Firefight on the Colombian border
by Eric Jackson
On the morning of March 31 a National Frontier Service (SENAFRONT) outpost on the Colombian border was fired upon with rifles, mortars and grenades from the Colombian side. The Panamanian border forces returned the fire with rifles and nearby Colombian forces pursued the attackers. The clash lasted about 15 minutes and on the Panamanian side at least nobody was hurt. The incident took place at Alto Limon, a spot of the border where both Panama and Colombia station guards on their respective sides.

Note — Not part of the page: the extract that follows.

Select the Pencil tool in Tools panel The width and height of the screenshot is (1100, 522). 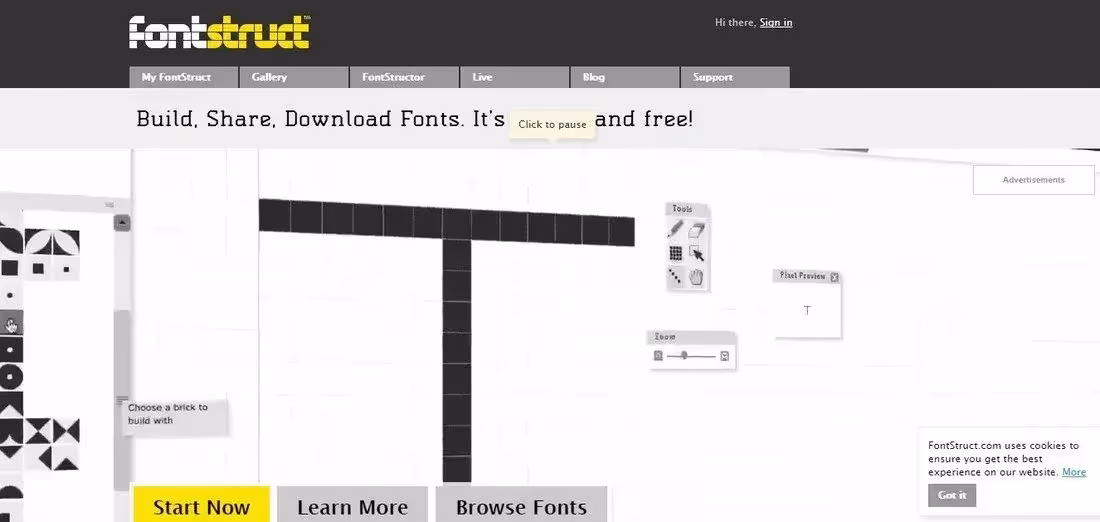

It was part of a day of violence accompanying an “armed strike” by Colombia’s Clan Usuga, an offshoot of the right-wing paramilitary movement that has long had a presence in the area. Literature calling for the strike cited political and economic complaints against the Colombian government in Bogota, but the official narrative of both the Panamanian and Colombian governments is that the Clan Usuga is merely a criminal gang without political motives. The Clan Usuga, which emerged out of the earlier Urabeños and before that the AUC and ACCU paramilitaries, does engage in drug trafficking, illegal gold mining and illegal logging, mostly on the Colombian side of the border but also in Panama. Panamanian police have shot it out with them on the Costa Arriba of Colon and rounded up some of their smugglers and money laundering operatives in the Panama City metro area. The politics of the organization aren’t so much about ideology as about rural warlords carving out turf on the Colombian periphery, a chronic problem for the Bogota government ever since Colombia’s independence from Spain. This challenge to central authority comes as Colombia’s Santos administration is moving to conclude peace talks with one leftist manifestation of rural wardlordism, the FARC guerrillas, and beginning talks with another leftist rebel band, the ELN guerrillas.
The armed strike shut down transportation, businesses and public services in several parts of eastern Colombia. Two police officers were killed. On the Panamanian side President Varela sent two National Aeronaval Service (SENAN) to the border area to strengthen defenses there.